Anyway, the struggles between long-lived and widely traveling post humans and ordinary people living out their lives on planets in distant solar systems are fascinating to watch, and quite plausible. The further they are from an ordinary lifespan, the more alien their motivations and goals, but most of them seem to be trying to work towards a greater good as they understand it. Even the few with truly alien viewpoints know how to work with others to achieve mutual goals.

I've read a few of Reynolds ' books at this point, and I enjoy the broad scope, the immense vision, and the finely detailed characters. The stories are suspenseful, and even when they leave a hook for a follow-up story, the endings are satisfying.

Monday, July 03, 2017

Seeing Like a State, James C. Scott

I found a lot to like in James C. Scott's Seeing Like a State. It presents a way of thinking about the consequences of governments' interventions that makes a large category of unintended side effects appear coherent. Once you see this consistency, you can make predictions about other interventions and the ways they will turn out without needing to ascribe motivation to the planners behind them. In order to achieve their goals, bureaucrats and autocrats have to make the population they intend to help more surveyable, visible, and regular. That very act, independent of how much the rest of the change might be done with the best interests of the people in mind, reduces the relevance of the local knowledge and expertise that they have built up over time, making them more dependent on government, and less able to fill in the gaps in the ways that lead to smoothly functioning societies.

**********

* **COMPLETE THE FOLLOWING**
1. In the book blog excerpt, what does the writer say they enjoy about Reynolds' books?
2. Translate this sentence from the book blog excerpt into Spanish: "The stories are suspenseful, and even when they leave a hook for a follow-up story, the endings are satisfying."

* **SOURCE MATERIAL**
**********

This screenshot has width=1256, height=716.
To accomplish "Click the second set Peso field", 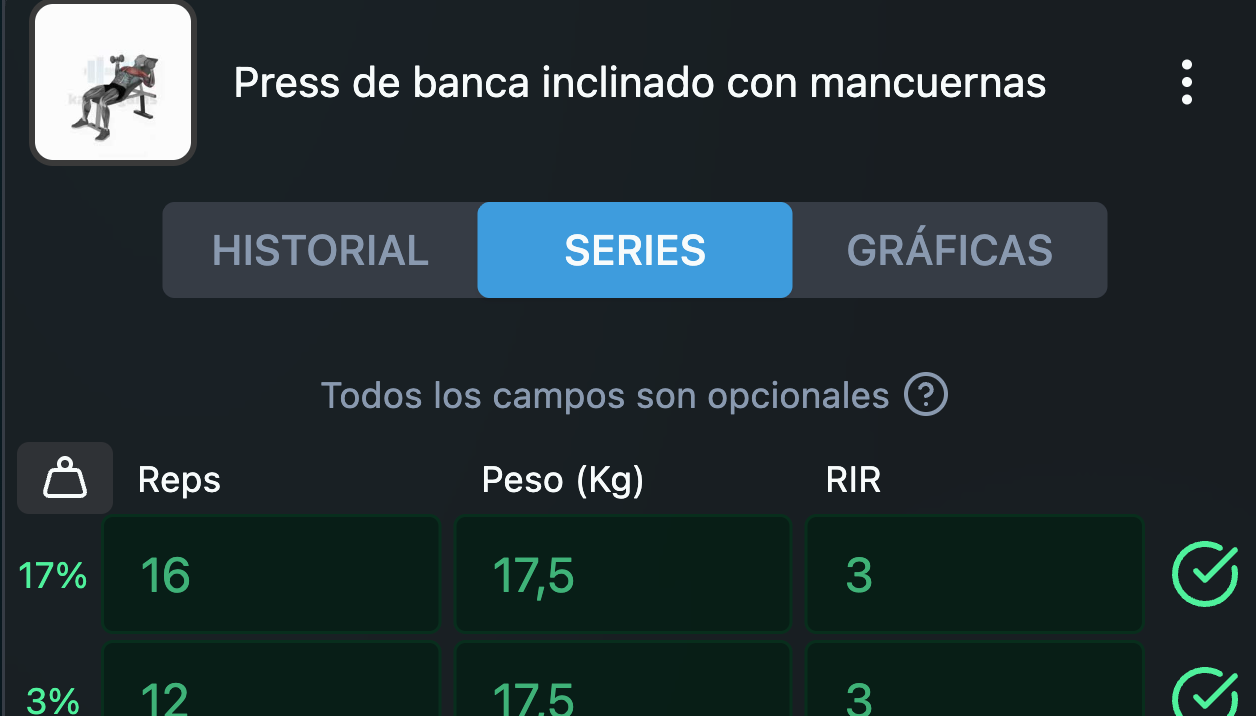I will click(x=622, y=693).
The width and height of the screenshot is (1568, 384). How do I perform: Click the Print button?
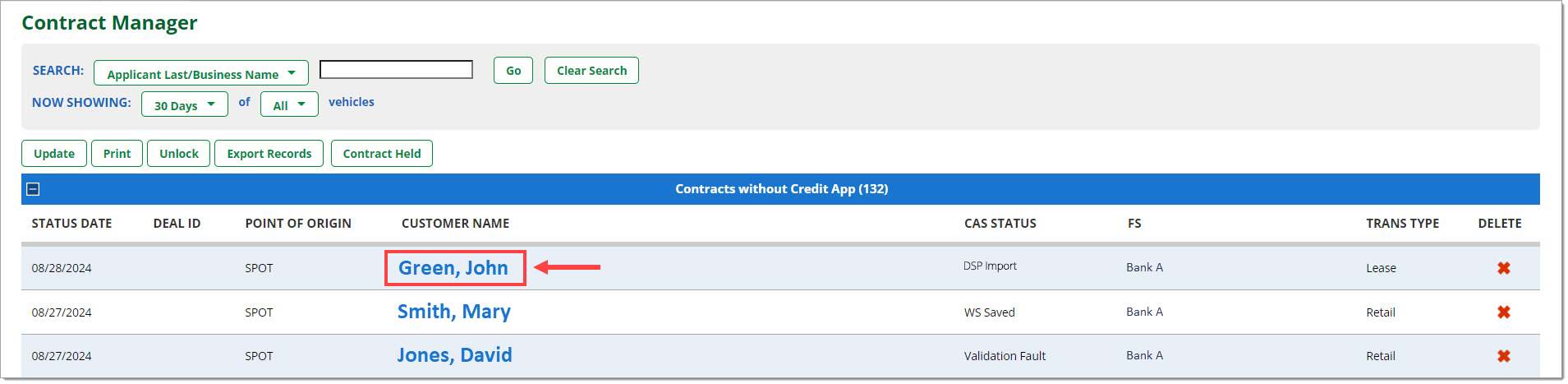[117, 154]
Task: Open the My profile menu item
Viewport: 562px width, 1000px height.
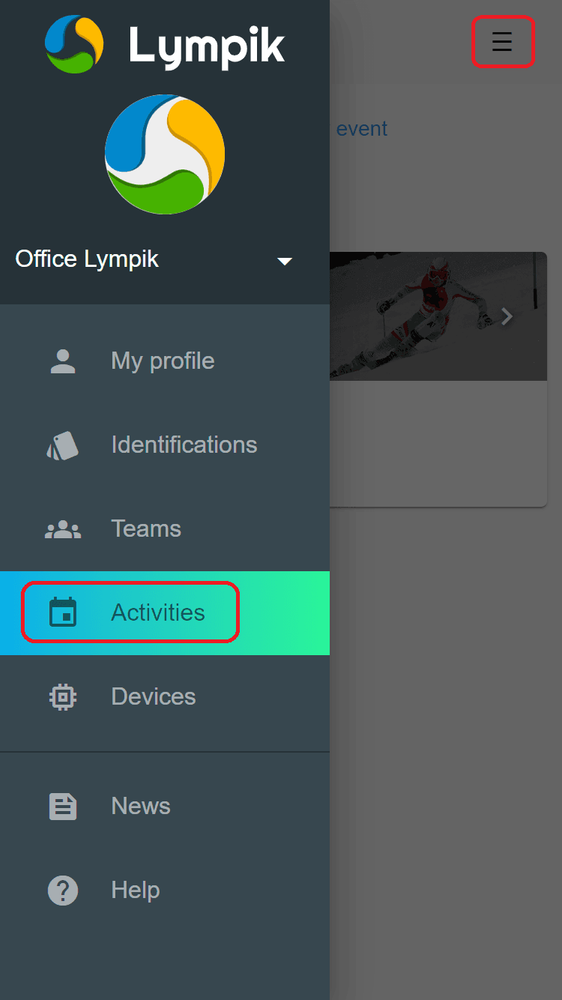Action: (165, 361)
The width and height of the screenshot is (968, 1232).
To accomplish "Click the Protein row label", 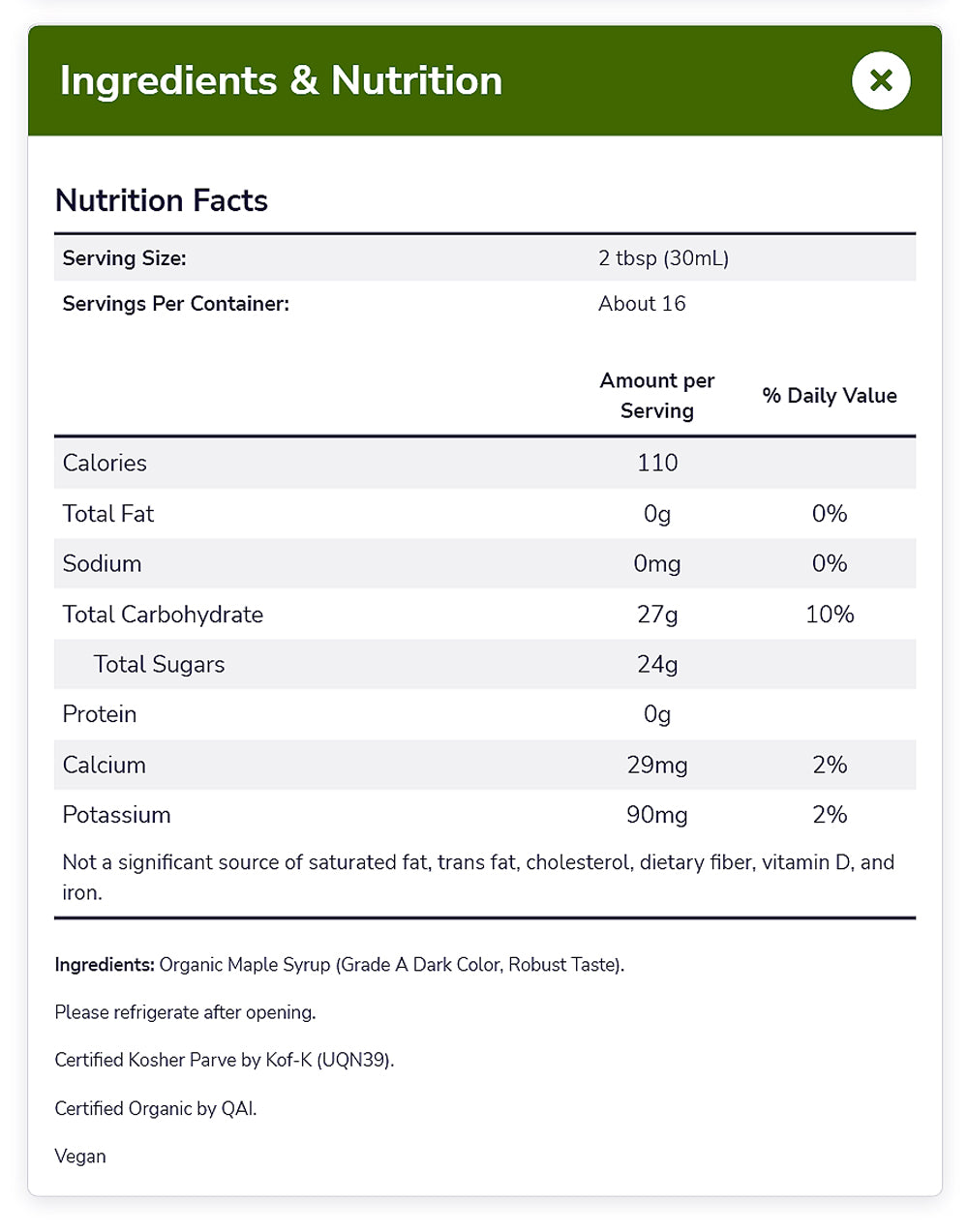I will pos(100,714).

**********

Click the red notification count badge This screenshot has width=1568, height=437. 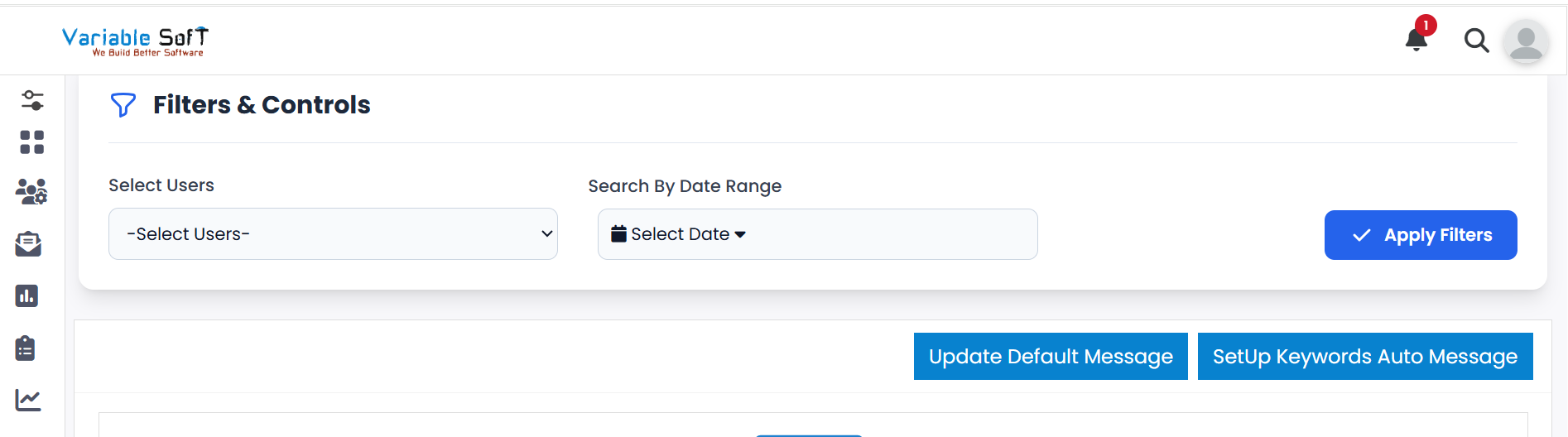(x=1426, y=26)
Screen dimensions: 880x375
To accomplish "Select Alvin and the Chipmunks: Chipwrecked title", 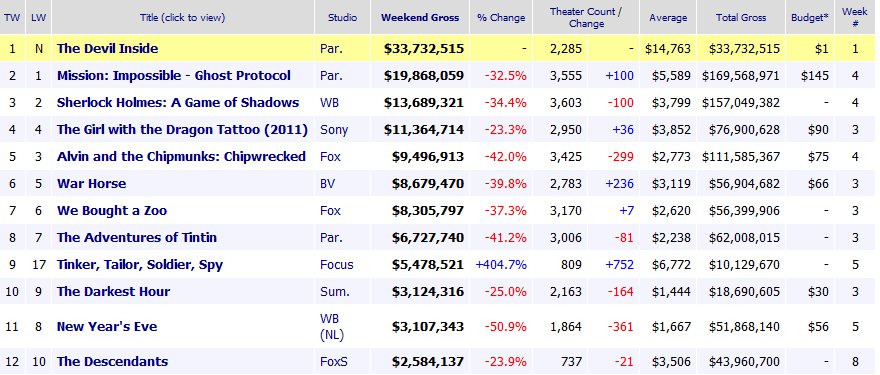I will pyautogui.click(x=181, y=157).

**********

* **TASK ANSWERS**
1.
the broad scope
the immense vision
the finely detailed characters

2. Las historias están llenas de suspenso, e incluso cuando dejan un gancho para una historia de continuación, los finales son satisfactorios.